We collaborated to discuss and define our OKRs using Miro. This allowed us to gather input from various team members efficiently, ensuring everyone’s voice was heard. It facilitated a clear and organized approach to setting our objectives and key results, helping us align on actionable goals and ensuring that all team members were on the same page.
We ran discovery sessions to conduct a competitive analysis, creating videos that examined our competitors' trade-in processes. These videos focused on the duration, available options, and user pain points. This analysis allowed us to directly compare our flow with those of our competitors. By identifying and understanding the strengths and weaknesses in other trade-in processes, we were able to streamline our own, enhance the user experience, and provide a more efficient and user-friendly solution.
We ran user interviews both internal / external to create user flows to understand pain points and frustrations as well as areas of value. From this we gained a better understanding of how our user were actually interacting with our product.
We ran discovery sessions with various internal teams to better understand how they interacted with our back-end tool, RavinEye.
We found that teams were wasting a lot of time switching between RavinEye and Slack for updates, which led to significant delays and potential errors. To solve this, we integrated a real-time pinging system within RavinEye, which reduced the average wait time for a response from 4 hours to just 2 minutes.
Although we didn't get to test the error rate metric, we believe it would have shown significant improvement as well. Due to an NDA, I can't share the specific designs of the pinging system, but I can discuss the process and overall impact.
We created an extensive design system for our primary mobile vehicle inspection app
We componentized all design system UI elements to ensure all future designs were clean and cohesive.
We created a comprehensive design file in Figma to consolidate our updated user flows for the mobile inspection app. This approach ensured consistency and clarity throughout the redesign process, providing a single source of truth. It facilitated seamless collaboration across teams, allowing for rapid iterations based on feedback and ensuring the final product was both user-friendly and visually aligned with our brand.

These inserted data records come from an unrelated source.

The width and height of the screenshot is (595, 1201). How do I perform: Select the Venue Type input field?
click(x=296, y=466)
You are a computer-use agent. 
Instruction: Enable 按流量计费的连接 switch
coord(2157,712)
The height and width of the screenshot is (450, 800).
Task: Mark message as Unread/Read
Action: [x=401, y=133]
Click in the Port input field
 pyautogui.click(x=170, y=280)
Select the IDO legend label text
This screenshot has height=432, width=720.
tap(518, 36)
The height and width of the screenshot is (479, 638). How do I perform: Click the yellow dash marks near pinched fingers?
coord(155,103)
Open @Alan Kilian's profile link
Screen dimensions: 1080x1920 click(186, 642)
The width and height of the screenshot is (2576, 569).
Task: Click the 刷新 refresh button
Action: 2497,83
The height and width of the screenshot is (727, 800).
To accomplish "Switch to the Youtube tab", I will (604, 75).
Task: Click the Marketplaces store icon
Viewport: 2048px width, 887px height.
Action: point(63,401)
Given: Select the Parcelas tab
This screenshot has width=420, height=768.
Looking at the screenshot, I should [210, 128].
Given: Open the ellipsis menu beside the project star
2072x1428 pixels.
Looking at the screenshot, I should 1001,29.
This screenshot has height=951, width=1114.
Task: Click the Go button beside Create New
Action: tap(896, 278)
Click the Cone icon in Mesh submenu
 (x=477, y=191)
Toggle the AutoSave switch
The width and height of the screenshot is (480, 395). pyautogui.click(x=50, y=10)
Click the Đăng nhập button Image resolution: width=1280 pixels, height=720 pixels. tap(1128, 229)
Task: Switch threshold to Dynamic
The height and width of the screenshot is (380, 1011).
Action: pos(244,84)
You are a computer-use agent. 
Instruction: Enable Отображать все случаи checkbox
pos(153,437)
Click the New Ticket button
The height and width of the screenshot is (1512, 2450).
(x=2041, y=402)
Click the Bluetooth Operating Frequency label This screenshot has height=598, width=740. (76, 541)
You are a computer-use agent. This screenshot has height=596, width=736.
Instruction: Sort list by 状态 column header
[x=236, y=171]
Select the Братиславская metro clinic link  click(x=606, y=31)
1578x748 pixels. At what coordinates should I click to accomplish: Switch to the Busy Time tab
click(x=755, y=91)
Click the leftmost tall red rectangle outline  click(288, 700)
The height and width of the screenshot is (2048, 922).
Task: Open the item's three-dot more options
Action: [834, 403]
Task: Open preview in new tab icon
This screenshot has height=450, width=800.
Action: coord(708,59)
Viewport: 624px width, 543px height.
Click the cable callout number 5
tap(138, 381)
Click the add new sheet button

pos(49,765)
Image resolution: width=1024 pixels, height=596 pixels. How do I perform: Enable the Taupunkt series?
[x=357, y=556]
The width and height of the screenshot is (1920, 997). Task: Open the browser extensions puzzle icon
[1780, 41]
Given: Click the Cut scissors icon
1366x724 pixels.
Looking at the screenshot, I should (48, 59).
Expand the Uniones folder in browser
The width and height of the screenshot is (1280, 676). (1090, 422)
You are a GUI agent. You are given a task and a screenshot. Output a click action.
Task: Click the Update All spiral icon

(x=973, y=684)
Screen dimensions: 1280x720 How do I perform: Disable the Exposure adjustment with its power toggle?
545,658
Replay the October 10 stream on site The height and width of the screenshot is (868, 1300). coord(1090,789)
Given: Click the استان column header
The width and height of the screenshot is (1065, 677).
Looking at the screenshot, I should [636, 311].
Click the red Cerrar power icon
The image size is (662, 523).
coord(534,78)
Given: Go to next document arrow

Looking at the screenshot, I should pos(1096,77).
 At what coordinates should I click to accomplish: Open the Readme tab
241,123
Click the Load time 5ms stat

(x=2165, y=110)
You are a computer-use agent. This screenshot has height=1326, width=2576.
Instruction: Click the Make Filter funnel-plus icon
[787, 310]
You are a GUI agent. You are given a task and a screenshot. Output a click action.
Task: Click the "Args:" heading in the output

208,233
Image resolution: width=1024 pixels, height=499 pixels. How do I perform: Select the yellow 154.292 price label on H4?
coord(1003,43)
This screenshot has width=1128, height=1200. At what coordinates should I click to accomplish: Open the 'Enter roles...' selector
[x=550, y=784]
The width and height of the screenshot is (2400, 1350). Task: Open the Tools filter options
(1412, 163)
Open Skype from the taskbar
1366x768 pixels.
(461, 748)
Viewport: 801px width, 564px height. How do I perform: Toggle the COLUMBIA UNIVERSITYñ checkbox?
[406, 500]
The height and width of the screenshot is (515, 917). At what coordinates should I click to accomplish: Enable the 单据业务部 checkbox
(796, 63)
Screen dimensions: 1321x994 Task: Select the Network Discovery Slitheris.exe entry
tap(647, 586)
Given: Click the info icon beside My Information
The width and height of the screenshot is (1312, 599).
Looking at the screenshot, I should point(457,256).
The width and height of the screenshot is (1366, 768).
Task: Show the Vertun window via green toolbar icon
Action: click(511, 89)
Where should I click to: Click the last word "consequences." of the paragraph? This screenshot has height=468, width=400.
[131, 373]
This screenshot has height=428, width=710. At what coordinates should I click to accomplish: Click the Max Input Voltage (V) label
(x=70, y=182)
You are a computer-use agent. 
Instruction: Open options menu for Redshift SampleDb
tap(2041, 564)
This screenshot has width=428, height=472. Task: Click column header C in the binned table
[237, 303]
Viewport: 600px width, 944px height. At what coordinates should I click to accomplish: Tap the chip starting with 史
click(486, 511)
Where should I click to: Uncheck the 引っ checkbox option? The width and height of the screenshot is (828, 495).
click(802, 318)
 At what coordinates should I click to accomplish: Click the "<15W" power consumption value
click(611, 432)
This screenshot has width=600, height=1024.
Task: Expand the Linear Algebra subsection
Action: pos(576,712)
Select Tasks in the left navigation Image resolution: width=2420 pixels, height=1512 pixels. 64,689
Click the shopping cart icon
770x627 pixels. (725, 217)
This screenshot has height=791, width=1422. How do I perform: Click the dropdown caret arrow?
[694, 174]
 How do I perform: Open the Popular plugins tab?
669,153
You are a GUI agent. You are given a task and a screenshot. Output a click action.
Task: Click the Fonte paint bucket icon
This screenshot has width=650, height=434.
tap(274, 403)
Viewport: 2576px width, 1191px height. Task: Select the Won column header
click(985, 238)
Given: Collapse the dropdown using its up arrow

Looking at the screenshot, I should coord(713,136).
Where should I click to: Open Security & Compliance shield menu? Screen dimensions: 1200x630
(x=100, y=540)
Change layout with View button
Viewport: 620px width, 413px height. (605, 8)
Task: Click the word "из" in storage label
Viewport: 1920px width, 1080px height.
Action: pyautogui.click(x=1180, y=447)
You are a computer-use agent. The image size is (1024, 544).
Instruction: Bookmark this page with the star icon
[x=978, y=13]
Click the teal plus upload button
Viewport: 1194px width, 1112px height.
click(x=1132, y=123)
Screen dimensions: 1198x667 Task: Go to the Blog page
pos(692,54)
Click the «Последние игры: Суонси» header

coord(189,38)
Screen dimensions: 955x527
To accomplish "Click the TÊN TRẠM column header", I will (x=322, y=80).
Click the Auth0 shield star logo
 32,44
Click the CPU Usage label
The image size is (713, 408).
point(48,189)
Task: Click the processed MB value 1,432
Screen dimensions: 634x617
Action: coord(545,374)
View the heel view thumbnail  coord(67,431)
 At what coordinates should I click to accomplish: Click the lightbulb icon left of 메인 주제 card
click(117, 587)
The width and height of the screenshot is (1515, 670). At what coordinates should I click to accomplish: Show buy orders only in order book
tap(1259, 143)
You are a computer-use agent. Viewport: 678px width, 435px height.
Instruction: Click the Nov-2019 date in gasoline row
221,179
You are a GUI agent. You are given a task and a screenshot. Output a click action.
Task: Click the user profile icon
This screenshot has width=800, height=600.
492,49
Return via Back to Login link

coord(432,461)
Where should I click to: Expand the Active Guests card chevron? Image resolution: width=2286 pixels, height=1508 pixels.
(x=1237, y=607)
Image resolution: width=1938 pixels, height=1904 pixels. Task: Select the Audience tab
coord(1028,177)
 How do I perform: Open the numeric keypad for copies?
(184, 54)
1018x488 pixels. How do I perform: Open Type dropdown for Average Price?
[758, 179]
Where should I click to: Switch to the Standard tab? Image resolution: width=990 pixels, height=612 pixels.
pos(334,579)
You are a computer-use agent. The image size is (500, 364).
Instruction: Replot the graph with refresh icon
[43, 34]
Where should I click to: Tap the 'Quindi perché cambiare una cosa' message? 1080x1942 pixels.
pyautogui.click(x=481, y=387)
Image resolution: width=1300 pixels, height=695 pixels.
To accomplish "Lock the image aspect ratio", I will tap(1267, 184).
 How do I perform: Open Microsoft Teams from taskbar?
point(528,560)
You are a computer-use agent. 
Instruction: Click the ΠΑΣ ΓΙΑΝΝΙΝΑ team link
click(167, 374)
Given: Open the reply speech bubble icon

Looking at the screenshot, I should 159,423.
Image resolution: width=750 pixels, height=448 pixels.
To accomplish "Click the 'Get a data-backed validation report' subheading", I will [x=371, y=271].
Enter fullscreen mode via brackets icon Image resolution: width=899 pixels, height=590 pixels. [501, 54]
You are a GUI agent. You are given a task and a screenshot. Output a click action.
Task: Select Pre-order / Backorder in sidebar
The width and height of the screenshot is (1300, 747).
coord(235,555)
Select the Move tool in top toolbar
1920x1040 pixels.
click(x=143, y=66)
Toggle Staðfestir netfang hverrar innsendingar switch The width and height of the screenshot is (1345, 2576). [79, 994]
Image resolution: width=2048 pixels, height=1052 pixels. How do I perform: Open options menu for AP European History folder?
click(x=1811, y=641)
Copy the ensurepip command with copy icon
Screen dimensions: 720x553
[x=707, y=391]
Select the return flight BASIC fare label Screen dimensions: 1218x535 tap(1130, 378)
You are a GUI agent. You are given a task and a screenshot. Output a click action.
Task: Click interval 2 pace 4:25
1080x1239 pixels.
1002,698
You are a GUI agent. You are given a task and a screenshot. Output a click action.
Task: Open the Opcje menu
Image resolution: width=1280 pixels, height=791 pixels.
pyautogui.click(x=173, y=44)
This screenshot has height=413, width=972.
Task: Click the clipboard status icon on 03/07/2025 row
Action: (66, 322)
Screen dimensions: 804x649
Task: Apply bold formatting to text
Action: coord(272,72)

We created prototypes for our AI auto-detecting damage flows to test with users, ensuring they understood the complexity of the process. These sessions were conducted at the dealership level with individuals who inspected the vehicles. By gathering feedback from real users in the field, we were able to refine our designs and ensure that the flow was intuitive and easy to follow. This hands-on testing was crucial in validating our approach and making necessary adjustments to enhance usability.
As part of my OKRs, I focused on enhancing our marketing materials and updating our marketing website. The specific OKR was to "Improve website engagement by 20% through updated and new content by Q2." I worked on creating and updating various pages, including several blog posts, ensuring they were visually appealing, user-friendly, and aligned with our brand messaging.
To measure user engagement, we tracked metrics such as time spent on page, bounce rate, click-through rate (CTR), and the number of shares and comments on blog posts. This involved collaborating closely with the marketing team to ensure all content met our strategic goals and resonated with our target audience.
I was then tasked with the V1 redesign of the back-end tool, RavinEye. We updated the visual language to match our front-end consumer-facing mobile inspection app, ensuring brand consistency across all platforms. I also prototyped extensive flows to ensure daily actions could still be achieved seamlessly and that no designs were too far from the current state, preventing confusion for internal teams. This involved close collaboration with key stakeholders and end-users to gather feedback and iterate on the designs. We conducted usability testing sessions to validate the new workflows and made necessary adjustments to enhance usability and efficiency.
I conducted additional internal interviews to pitch design solutions to department heads responsible for implementation. We sought their expertise and knowledge to assess feasibility and refine our ideas. The design decisions often hinged on the AI's performance, which was initially slow as it was in its learning phase, absorbing inputs and actions from our users. These discussions were crucial in aligning our design approach with practical considerations and ensuring that our solutions were both innovative and implementable.
We explored using sound and haptics to improve user guidance in our mobile inspection app. Users had difficulty knowing which step they were on during the 360 walkaround, especially in bright sunlight. To solve this, we added visual angle indicators, success sounds, and haptic feedback. However, these features were draining the battery, so we made them toggle options. These changes helped users navigate the steps more efficiently and reduced confusion, even in challenging lighting conditions.